Minority Status and Diabetes Screening in an Ambulatory Population

June 2011
Diabetes Care;Jun2011, Vol. 34 Issue 6, p1289
Academic Journal
OBJECTIVE--Ethnicity has been identified as a risk factor not only for having type 2 diabetes but for increased morbidity and mortality with the disease. Current American Diabetes Association (ADA) guidelines advocate screening high-risk minorities for diabetes. This study investigates the effect of minority status on diabetes screening practices in an ambulatory, insured population presenting for yearly health care. RESEARCH DESIGN AND METHODS--This is a retrospective population-based study of patients in a large, Midwestern, academic group practice. Included patients were insured, had ≥ 1 primary care visit yearly from 2003 to 2007, and did not have diabetes but met ADA criteria for screening.

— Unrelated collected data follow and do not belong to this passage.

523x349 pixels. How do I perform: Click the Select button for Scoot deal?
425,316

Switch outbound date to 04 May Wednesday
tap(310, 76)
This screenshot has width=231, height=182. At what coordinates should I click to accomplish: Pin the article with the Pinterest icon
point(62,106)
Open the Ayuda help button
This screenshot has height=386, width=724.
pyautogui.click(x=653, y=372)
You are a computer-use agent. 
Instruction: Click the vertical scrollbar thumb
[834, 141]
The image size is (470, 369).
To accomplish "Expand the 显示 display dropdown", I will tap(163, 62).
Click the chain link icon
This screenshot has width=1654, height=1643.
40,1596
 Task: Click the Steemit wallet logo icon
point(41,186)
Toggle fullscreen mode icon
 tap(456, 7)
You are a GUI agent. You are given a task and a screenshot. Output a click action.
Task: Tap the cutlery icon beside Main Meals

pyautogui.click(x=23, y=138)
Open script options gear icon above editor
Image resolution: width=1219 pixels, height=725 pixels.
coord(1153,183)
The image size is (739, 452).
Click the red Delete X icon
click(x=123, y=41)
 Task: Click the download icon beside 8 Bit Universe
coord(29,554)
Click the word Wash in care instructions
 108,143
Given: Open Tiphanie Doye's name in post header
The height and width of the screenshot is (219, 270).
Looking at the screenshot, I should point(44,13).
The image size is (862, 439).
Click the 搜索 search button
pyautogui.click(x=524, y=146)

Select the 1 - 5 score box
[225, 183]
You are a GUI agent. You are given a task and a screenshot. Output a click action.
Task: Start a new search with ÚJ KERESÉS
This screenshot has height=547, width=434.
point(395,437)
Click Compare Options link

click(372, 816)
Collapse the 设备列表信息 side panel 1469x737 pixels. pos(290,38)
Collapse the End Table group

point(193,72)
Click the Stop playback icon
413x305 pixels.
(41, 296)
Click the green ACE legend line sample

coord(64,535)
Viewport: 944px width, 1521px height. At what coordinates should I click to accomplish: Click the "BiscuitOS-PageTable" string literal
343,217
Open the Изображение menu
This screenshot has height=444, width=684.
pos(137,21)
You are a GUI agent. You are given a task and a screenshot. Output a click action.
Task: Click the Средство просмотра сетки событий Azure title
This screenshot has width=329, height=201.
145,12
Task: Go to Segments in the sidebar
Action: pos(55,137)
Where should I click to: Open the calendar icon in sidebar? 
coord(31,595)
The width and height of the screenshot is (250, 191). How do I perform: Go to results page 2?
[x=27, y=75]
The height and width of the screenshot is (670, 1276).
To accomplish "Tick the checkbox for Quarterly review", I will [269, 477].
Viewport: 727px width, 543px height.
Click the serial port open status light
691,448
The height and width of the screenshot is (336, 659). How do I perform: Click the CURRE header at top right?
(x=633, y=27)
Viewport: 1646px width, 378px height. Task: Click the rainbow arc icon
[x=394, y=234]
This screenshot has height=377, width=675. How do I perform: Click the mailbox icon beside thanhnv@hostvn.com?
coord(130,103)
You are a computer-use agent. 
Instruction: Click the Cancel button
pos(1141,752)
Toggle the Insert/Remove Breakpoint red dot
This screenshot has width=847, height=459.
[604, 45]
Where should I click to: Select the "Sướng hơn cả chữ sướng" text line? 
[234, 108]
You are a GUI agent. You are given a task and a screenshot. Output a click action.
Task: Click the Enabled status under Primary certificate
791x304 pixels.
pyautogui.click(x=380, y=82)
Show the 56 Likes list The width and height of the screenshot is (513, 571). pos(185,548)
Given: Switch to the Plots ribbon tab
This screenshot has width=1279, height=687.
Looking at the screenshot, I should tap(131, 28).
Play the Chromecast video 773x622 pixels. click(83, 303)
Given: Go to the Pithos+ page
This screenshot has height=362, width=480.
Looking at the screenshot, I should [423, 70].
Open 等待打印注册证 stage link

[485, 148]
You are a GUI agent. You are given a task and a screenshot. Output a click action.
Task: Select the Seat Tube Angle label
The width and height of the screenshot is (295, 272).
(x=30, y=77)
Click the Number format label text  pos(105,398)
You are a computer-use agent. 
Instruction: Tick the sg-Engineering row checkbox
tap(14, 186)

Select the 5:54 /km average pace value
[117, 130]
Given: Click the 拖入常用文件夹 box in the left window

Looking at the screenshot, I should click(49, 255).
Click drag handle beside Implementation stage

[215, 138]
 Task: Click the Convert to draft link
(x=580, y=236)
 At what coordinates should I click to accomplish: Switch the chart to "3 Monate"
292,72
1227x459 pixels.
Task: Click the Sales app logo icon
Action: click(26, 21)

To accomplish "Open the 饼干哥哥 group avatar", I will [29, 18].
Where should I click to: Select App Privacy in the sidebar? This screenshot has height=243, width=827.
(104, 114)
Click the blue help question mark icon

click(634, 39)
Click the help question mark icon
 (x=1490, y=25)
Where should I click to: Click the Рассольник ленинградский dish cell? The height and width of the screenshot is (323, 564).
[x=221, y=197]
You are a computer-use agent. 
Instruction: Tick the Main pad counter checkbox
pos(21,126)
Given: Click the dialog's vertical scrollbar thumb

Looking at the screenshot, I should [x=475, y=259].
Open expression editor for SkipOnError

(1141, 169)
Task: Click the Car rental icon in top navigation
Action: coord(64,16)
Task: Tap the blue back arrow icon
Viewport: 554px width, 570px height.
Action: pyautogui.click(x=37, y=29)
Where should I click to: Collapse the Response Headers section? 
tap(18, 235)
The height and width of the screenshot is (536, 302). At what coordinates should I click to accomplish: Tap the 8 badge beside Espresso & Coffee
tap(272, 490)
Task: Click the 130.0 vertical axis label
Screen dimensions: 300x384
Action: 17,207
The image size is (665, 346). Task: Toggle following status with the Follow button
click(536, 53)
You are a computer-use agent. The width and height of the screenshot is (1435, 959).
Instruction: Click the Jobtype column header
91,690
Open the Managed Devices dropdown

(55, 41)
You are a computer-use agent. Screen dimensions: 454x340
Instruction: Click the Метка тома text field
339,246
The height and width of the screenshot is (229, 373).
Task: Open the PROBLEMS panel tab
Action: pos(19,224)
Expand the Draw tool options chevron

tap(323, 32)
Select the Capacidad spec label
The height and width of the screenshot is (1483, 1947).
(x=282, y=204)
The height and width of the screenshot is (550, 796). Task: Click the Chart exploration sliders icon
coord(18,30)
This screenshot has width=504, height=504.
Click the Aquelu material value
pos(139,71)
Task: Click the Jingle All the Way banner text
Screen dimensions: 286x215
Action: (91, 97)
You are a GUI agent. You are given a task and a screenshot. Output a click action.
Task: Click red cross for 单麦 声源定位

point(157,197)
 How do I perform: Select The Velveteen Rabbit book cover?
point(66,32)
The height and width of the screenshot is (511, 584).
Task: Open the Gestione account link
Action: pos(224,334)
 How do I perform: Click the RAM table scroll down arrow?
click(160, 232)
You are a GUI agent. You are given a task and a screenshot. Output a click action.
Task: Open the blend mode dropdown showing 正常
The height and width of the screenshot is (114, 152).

Odds ratios (ORs), 95% confidence intervals (CI), and predicted probabilities were calculated to determine the relationship between screening with fasting glucose, glucose tolerance test, or hemoglobin A1c and patient and visit characteristics. RESULTS--Of the 15,557 eligible patients, 607 (4%) were of high-risk ethnicity, 61% were female, and 86% were ≥45 years of age. Of the eight high-risk factors studied, after adjustment, ethnicity was the only factor not associated with higher diabetes screening (OR = 0.90 [95% Cl 0.76-1.08]) despite more primary care visits in this group. In overweight patients <45 years, where screening eligibility is based on having an additional risk factor, high-risk ethnicity (OR 1.01 [0.70-1.44]) was not associated with increased screening frequency. CONCLUSIONS--ln an insured population presenting for routine care, high-risk minority status did not independently lead to diabetes screening as recommended by ADA guidelines. Factors other than insurance or access to care appear to affect minority-preventive care.